> What is required
Starting at the line that contains "This screenshot has width=1360, height=1174." and ending at the line that contains "Task: Click star", the lines below are to be given again exactly, with nothing added.

—————

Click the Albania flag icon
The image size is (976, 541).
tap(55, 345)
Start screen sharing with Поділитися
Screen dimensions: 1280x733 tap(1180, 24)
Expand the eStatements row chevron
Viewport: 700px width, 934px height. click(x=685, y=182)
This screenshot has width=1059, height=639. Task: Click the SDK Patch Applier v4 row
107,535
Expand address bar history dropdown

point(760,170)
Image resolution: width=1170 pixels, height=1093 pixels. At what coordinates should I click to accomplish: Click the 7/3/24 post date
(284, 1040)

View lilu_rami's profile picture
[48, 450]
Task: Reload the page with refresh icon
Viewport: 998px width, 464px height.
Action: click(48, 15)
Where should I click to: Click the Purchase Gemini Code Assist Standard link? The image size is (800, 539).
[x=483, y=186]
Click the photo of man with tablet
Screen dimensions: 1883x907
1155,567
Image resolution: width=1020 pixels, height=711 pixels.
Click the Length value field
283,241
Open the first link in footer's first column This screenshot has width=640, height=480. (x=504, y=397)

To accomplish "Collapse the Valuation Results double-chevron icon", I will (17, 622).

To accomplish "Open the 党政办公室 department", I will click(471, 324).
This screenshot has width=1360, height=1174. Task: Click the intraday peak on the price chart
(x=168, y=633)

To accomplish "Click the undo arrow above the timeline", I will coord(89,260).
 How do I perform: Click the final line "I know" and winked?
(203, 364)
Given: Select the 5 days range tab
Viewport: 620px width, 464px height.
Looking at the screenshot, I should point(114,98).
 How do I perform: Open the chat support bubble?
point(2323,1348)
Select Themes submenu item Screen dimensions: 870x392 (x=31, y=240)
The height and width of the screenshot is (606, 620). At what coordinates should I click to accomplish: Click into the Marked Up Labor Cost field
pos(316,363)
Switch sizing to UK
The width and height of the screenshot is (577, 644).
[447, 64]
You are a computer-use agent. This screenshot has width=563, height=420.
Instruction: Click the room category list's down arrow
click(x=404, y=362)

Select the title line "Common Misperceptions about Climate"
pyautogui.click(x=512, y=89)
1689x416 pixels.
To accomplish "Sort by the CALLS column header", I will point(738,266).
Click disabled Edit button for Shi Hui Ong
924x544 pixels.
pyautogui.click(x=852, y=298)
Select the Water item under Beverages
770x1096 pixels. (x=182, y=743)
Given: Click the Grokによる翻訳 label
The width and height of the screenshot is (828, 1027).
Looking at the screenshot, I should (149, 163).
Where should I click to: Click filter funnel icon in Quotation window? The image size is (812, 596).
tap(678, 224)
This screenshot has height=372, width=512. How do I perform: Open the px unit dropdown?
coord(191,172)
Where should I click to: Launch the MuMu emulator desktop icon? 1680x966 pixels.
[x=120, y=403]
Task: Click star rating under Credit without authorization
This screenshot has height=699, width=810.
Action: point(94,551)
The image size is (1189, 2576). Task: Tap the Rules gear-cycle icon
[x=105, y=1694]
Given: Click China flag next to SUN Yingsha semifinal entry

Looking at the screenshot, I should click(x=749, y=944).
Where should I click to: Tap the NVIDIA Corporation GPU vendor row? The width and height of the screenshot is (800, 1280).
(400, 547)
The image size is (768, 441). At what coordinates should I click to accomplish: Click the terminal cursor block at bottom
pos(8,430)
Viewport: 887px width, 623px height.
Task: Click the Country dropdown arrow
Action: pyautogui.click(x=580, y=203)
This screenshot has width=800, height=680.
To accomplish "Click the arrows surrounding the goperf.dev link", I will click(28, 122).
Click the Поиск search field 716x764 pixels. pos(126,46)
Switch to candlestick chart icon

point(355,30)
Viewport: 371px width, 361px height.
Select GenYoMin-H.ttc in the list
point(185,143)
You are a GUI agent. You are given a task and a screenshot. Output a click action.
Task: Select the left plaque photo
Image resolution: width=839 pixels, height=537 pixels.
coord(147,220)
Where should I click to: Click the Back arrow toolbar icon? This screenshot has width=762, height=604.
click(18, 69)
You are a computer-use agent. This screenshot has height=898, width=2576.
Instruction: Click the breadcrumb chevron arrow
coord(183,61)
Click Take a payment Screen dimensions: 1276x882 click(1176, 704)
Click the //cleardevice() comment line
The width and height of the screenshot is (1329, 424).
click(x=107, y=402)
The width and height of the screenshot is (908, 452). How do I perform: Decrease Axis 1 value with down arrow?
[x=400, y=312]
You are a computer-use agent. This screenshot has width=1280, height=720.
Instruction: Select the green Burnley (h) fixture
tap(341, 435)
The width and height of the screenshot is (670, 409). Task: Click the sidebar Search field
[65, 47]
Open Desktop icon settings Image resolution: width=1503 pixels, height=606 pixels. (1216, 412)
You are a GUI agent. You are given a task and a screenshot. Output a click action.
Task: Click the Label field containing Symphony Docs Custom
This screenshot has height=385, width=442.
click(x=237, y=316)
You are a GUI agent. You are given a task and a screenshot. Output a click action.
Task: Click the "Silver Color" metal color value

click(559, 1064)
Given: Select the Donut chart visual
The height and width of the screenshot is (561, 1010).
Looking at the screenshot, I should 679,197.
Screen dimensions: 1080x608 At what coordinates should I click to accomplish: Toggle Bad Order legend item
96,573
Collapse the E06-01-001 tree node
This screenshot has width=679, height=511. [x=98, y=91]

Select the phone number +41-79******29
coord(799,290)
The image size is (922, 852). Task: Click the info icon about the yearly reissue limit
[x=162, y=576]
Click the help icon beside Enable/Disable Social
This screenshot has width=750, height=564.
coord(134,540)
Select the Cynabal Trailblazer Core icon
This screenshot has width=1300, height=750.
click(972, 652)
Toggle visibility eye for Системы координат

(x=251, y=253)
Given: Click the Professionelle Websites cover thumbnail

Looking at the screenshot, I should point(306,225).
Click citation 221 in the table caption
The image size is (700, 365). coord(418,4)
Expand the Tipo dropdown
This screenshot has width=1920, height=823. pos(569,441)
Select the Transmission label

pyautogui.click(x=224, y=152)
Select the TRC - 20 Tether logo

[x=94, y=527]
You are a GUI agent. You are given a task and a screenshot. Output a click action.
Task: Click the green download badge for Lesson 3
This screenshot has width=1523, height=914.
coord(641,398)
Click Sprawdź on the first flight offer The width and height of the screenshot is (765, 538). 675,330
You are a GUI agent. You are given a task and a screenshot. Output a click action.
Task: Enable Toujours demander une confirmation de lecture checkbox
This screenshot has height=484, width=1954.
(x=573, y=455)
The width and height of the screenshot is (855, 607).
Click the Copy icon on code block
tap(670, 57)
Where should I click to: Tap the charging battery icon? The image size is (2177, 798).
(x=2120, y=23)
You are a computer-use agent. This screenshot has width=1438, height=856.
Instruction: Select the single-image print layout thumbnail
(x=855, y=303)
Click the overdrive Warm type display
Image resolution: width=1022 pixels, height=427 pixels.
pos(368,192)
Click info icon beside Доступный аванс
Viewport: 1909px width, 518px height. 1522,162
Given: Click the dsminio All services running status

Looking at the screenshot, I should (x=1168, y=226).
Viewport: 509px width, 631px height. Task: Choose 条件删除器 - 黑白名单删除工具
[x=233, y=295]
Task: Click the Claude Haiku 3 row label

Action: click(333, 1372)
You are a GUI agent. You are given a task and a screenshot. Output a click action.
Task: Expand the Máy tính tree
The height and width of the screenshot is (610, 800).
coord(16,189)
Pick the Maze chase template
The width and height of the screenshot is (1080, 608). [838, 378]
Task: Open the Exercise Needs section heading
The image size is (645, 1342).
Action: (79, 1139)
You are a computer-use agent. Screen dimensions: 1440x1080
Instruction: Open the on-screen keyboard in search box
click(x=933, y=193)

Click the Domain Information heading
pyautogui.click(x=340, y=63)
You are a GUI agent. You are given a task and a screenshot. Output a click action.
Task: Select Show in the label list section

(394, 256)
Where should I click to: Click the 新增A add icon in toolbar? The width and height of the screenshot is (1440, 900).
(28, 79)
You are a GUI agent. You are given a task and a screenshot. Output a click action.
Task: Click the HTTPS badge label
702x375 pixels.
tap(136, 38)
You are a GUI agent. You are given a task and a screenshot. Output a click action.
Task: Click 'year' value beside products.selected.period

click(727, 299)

—————

> Exercise response
This screenshot has width=1360, height=1174. Task: Click the intraday peak on the price chart
(x=168, y=633)

To accomplish "Click the undo arrow above the timeline", I will coord(89,260).
 How do I perform: Click the final line "I know" and winked?
(203, 364)
Given: Select the 5 days range tab
Viewport: 620px width, 464px height.
Looking at the screenshot, I should point(114,98).
 How do I perform: Open the chat support bubble?
point(2323,1348)
Select Themes submenu item Screen dimensions: 870x392 (x=31, y=240)
The height and width of the screenshot is (606, 620). At what coordinates should I click to accomplish: Click into the Marked Up Labor Cost field
pos(316,363)
Switch sizing to UK
The width and height of the screenshot is (577, 644).
[447, 64]
You are a computer-use agent. This screenshot has width=563, height=420.
Instruction: Click the room category list's down arrow
click(x=404, y=362)

Select the title line "Common Misperceptions about Climate"
pyautogui.click(x=512, y=89)
1689x416 pixels.
To accomplish "Sort by the CALLS column header", I will point(738,266).
Click disabled Edit button for Shi Hui Ong
924x544 pixels.
pyautogui.click(x=852, y=298)
Select the Water item under Beverages
770x1096 pixels. (x=182, y=743)
Given: Click the Grokによる翻訳 label
The width and height of the screenshot is (828, 1027).
Looking at the screenshot, I should (149, 163).
Where should I click to: Click filter funnel icon in Quotation window? The image size is (812, 596).
tap(678, 224)
This screenshot has height=372, width=512. How do I perform: Open the px unit dropdown?
coord(191,172)
Where should I click to: Launch the MuMu emulator desktop icon? 1680x966 pixels.
[x=120, y=403]
Task: Click star rating under Credit without authorization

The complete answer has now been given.